DEAL: High-Efficacy Privacy Attack on Retrieval-Augmented Generation Systems via LLM Optimizer
Keywords: Retrieval-Augmented Generation, Data Privacy
TL;DR: We use LLM to optimize the attack string to efficiently steal data from the privacy database of the RAG model.
Abstract: Retrieval-Augmented Generation (RAG) technology provides a powerful means of combining private databases with large language models (LLMs).
In a typical RAG system, a set of documents is retrieved from a private database and inserted into the final prompt, which is then fed into the LLM.
Existing research has shown that an attacker can use a simple manually designed attack suffix to induce LLM to output private documents in prompt with high probability.
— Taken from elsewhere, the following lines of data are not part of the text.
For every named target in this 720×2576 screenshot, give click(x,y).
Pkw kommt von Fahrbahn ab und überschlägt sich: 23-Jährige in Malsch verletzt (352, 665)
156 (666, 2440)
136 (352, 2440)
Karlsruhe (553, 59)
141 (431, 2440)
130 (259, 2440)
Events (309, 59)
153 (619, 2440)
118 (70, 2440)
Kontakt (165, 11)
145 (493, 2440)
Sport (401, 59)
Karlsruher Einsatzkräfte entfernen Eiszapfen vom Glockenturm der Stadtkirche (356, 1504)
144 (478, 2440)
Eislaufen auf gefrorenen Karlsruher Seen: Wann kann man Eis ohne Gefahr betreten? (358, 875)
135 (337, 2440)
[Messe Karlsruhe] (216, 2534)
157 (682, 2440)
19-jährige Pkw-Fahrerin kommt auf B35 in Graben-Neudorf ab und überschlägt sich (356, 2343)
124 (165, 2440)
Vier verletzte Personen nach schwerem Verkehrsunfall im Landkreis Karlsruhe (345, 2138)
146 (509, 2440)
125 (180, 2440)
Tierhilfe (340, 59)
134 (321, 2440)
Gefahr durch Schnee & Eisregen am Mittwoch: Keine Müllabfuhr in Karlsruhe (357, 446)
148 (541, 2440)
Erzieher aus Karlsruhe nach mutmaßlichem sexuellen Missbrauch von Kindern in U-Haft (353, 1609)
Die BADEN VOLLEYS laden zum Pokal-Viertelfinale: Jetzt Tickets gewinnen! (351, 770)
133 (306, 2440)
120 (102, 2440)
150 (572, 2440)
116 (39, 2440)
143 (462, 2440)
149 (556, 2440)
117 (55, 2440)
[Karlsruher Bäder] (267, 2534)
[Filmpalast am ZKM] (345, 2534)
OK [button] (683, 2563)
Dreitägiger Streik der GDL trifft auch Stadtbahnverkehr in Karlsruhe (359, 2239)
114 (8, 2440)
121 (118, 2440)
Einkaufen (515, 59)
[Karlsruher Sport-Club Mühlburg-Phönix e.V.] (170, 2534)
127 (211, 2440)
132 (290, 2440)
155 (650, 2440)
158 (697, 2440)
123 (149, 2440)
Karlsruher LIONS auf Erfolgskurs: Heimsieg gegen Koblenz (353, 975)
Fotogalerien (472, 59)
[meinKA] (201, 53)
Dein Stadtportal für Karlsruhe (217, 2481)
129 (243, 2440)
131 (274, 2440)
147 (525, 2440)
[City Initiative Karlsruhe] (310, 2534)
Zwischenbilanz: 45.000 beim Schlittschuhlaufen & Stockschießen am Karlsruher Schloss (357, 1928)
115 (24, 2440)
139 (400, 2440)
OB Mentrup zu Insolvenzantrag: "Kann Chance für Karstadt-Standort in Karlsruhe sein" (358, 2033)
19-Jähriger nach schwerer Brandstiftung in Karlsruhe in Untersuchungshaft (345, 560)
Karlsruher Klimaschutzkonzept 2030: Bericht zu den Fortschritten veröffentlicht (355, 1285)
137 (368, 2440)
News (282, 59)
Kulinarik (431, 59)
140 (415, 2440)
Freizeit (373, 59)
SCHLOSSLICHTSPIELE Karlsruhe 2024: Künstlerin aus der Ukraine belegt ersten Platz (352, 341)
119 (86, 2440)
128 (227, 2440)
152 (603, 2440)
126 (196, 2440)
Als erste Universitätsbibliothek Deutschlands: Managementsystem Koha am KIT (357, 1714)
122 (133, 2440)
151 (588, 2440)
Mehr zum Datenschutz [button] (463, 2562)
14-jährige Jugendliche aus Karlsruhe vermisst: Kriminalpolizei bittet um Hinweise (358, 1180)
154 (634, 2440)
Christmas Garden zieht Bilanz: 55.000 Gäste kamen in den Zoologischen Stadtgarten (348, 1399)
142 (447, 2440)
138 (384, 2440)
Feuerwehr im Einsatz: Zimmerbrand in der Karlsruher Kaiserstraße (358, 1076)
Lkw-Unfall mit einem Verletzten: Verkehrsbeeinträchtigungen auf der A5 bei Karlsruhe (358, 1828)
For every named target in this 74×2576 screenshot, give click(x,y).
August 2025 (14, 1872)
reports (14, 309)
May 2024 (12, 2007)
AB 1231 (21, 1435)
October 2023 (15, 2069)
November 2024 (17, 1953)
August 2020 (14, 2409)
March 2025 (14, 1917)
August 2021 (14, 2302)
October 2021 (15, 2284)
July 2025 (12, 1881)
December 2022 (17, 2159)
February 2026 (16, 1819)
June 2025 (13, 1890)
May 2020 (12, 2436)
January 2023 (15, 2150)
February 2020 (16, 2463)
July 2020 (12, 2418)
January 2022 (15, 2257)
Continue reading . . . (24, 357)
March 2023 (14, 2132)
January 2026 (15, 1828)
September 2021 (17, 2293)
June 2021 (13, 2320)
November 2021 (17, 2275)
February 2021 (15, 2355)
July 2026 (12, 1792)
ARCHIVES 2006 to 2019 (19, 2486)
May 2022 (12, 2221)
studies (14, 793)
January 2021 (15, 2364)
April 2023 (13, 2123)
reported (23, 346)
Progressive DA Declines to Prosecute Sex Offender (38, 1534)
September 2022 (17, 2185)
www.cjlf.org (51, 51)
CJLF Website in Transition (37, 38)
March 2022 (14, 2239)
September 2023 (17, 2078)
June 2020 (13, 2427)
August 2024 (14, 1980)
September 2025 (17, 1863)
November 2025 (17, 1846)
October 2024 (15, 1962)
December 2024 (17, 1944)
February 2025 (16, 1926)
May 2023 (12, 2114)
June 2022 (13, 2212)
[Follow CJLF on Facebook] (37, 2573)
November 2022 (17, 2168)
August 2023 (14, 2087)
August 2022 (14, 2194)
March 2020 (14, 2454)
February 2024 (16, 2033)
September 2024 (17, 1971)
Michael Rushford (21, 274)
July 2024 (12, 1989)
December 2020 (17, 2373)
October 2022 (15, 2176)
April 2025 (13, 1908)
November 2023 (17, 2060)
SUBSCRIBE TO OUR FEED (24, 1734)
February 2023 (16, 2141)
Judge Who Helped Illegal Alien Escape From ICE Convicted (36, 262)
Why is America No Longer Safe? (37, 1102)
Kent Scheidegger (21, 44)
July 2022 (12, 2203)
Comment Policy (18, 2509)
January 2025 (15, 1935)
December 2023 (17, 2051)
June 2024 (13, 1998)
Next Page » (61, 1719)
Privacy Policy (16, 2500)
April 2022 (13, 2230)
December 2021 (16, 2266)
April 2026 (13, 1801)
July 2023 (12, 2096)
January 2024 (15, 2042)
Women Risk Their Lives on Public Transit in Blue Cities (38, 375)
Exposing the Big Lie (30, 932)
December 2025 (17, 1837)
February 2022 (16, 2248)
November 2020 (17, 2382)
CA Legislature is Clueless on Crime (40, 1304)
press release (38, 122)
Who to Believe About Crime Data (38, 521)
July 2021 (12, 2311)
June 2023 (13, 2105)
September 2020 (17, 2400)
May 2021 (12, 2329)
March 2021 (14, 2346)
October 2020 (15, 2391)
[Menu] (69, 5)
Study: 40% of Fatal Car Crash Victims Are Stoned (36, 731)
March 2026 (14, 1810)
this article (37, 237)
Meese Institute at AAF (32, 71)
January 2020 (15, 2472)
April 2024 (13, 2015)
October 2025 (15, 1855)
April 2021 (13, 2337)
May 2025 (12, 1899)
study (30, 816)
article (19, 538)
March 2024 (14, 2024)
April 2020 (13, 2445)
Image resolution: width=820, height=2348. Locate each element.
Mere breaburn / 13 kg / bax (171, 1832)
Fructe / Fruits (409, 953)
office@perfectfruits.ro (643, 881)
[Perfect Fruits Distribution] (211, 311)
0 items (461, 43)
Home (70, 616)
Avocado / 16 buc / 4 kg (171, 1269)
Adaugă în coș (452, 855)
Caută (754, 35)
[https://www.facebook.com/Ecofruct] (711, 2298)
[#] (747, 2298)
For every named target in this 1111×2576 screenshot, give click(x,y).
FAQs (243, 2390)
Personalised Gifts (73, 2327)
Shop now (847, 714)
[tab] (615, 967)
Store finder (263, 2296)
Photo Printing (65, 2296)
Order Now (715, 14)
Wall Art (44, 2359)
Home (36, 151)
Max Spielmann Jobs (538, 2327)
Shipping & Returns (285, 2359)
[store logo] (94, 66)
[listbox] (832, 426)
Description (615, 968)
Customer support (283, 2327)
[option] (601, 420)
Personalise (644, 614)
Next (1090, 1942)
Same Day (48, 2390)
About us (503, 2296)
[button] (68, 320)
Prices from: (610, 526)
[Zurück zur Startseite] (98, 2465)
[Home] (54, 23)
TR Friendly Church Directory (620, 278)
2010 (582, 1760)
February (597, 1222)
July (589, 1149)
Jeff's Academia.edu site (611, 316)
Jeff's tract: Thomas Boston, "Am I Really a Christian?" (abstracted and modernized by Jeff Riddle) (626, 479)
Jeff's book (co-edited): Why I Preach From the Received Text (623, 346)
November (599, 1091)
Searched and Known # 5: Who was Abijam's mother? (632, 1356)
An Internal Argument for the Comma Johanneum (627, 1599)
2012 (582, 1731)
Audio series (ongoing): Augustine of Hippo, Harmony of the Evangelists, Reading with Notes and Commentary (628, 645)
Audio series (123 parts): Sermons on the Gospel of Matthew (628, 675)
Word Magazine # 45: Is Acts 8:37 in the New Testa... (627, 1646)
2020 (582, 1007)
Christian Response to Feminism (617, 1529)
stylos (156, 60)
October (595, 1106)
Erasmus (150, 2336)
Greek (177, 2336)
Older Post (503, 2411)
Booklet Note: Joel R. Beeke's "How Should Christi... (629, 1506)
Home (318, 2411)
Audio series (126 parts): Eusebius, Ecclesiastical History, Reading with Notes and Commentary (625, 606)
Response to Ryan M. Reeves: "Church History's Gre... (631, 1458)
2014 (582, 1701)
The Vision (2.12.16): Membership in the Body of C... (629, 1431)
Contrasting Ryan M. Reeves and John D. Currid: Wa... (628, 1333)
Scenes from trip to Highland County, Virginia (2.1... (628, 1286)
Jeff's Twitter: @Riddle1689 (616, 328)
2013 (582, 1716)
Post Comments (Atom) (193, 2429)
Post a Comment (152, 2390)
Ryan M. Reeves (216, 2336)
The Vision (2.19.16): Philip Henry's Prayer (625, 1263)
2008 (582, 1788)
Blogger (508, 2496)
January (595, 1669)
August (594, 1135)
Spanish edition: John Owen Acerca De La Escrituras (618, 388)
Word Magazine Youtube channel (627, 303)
However, in this paper, we demonstrate that the privacy leakage risk exhibited by using this simple manual attack suffix is significantly underestimated.
We propose a novel attack method called Documents Extraction Attack via LLM-Optimizer (DEAL).
DEAL leverages an LLM as optimizer to iteratively refine attack strings, inducing the RAG model to reveal private data in its responses.
Notably, our attack method does not require any knowledge about the target LLM, including its gradient information or model type.
Instead, the attack can be executed solely through query access to the RAG model.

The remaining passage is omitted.